Antoinette Rychner explore ainsi avec fantaisie et une grande liberté un sujet diablement sérieux. Est-il possible de concilier vie de famille et création artistique? Faut-il se retirer du monde pour attendre les frémissements de l’œuvre dans le silence et la solitude? Faut-il au contraire ne pas se crisper, mener une vie normale en espérant se libérer de ce désir irrépressible de donner forme à l’informe? Ne plus y penser et laisser venir? Jouer la patience, simuler le détachement afin de tromper un volontarisme stérile?

Enfin, Le Prix est aussi une très belle histoire d’amour, où le désir et les sentiments s’incarnent dans ces puissantes et mystérieuses métaphores marines.

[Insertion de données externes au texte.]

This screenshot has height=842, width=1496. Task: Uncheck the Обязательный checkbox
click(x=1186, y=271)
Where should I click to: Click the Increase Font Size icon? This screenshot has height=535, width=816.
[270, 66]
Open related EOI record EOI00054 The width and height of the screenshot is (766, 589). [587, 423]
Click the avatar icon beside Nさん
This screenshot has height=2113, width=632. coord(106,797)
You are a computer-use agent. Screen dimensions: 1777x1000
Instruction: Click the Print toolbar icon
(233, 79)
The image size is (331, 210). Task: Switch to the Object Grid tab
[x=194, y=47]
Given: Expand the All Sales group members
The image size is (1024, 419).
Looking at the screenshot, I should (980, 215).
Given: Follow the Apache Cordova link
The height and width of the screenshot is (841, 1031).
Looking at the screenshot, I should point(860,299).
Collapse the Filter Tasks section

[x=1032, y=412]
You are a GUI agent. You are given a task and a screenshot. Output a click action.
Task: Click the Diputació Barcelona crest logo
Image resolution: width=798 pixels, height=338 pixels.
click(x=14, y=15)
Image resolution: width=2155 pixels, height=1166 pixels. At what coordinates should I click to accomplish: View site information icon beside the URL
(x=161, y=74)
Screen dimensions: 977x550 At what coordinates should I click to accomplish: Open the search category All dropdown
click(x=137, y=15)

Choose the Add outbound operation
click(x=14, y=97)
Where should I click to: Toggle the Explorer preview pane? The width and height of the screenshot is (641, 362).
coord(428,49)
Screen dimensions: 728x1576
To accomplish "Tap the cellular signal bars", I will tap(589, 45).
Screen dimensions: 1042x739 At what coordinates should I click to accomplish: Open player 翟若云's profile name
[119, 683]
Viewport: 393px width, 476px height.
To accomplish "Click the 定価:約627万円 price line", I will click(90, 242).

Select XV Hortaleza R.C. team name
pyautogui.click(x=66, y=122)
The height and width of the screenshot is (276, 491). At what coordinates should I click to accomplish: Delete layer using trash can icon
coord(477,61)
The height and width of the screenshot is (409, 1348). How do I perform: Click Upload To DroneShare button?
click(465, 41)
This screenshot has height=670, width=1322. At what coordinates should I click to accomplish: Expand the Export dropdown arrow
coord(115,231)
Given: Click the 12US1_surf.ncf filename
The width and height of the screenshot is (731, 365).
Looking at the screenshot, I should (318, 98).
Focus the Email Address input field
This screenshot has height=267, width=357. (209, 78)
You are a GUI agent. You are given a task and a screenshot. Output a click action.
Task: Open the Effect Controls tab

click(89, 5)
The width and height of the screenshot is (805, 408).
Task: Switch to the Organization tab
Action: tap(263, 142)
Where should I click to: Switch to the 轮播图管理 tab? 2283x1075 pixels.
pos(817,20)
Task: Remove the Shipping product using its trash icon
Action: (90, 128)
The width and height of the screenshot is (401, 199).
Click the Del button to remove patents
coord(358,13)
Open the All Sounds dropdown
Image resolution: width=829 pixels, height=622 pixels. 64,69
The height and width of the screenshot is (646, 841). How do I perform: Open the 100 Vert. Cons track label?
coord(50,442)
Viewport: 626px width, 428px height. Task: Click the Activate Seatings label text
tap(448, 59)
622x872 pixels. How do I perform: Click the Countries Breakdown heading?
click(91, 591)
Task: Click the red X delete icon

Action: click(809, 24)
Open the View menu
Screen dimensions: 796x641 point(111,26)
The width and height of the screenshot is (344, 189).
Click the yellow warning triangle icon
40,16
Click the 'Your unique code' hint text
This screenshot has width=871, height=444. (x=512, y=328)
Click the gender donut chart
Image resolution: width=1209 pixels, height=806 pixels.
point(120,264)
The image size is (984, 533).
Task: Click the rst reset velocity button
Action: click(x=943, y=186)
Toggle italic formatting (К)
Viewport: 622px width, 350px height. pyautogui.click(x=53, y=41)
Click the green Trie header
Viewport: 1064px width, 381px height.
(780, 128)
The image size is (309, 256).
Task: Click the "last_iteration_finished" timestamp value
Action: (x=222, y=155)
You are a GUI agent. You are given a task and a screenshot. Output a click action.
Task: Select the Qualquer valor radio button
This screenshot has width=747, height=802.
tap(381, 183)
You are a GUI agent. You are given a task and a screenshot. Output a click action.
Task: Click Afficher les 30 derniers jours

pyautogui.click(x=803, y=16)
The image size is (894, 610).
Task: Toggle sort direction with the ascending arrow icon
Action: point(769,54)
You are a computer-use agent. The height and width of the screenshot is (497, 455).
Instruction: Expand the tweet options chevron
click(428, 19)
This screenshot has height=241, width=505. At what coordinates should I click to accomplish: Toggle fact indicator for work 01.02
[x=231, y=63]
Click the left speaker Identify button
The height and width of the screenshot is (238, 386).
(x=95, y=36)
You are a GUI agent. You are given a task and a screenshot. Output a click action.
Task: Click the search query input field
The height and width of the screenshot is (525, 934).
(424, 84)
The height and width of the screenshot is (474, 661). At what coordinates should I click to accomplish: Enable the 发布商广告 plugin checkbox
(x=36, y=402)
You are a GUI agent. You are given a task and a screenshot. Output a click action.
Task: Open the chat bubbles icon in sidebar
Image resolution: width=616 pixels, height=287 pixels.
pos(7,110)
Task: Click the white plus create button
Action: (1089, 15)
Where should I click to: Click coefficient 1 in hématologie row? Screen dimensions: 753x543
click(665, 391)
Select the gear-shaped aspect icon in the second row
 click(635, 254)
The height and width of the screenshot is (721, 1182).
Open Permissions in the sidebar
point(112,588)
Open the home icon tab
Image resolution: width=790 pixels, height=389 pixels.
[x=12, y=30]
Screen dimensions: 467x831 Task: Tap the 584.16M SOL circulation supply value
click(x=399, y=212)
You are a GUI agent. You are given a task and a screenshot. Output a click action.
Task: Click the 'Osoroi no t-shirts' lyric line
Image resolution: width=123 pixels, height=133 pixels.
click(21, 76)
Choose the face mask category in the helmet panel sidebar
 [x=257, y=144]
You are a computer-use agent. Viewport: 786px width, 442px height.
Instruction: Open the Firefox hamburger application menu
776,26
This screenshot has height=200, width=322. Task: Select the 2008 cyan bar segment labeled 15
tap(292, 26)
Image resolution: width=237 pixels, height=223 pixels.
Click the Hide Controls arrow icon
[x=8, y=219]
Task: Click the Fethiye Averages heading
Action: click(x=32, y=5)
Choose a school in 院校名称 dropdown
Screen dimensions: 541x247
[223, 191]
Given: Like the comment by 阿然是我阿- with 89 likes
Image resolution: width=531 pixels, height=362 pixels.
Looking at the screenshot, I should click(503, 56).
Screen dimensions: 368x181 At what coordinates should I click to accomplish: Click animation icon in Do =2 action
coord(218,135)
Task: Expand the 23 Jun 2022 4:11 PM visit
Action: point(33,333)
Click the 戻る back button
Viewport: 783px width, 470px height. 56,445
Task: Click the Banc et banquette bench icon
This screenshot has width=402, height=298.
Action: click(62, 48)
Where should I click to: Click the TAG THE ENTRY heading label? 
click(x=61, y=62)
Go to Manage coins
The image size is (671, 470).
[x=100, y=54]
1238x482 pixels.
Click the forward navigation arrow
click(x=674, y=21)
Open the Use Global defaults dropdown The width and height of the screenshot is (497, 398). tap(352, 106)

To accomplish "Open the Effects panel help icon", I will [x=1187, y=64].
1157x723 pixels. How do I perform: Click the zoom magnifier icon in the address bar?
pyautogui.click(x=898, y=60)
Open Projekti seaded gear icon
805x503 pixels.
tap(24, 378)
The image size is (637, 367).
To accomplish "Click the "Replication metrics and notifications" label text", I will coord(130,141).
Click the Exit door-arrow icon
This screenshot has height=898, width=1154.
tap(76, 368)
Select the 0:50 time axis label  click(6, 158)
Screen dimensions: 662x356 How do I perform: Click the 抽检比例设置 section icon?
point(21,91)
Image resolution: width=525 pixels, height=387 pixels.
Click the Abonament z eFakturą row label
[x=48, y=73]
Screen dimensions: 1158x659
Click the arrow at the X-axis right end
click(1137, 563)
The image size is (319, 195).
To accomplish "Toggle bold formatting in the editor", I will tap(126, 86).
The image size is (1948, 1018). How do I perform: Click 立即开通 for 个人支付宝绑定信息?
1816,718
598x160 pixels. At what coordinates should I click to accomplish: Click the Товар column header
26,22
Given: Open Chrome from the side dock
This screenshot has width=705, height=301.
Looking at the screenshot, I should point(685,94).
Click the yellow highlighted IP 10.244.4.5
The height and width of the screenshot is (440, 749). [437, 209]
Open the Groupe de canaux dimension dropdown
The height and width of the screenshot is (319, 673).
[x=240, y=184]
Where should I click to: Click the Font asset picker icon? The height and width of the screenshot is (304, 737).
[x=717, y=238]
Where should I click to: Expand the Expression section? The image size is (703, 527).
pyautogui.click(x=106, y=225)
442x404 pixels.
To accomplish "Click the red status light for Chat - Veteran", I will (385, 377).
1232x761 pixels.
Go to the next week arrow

Ici, S joue un rôle essentiel, qui permet enfin la réconciliation. «J’y pense, S, et je te vois dans ta générosité splendide, ta stupéfiante souplesse car ce n’est pas comme si tu m’avais donné permission mais plutôt comme si en t’agitant peu tu avais agi sur la possibilité en moi d’être à la fois père et sculpteur.» Et c’est alors fort des tempêtes traversées que le narrateur attend des nouvelles d’un Prix qu’il comprend n’être qu’un horizon de désir...

 

Antoinette Rychner, Le Prix, Ed. Buchet Chastel, 2015. Le roman a reçu le Prix Dentan 2015.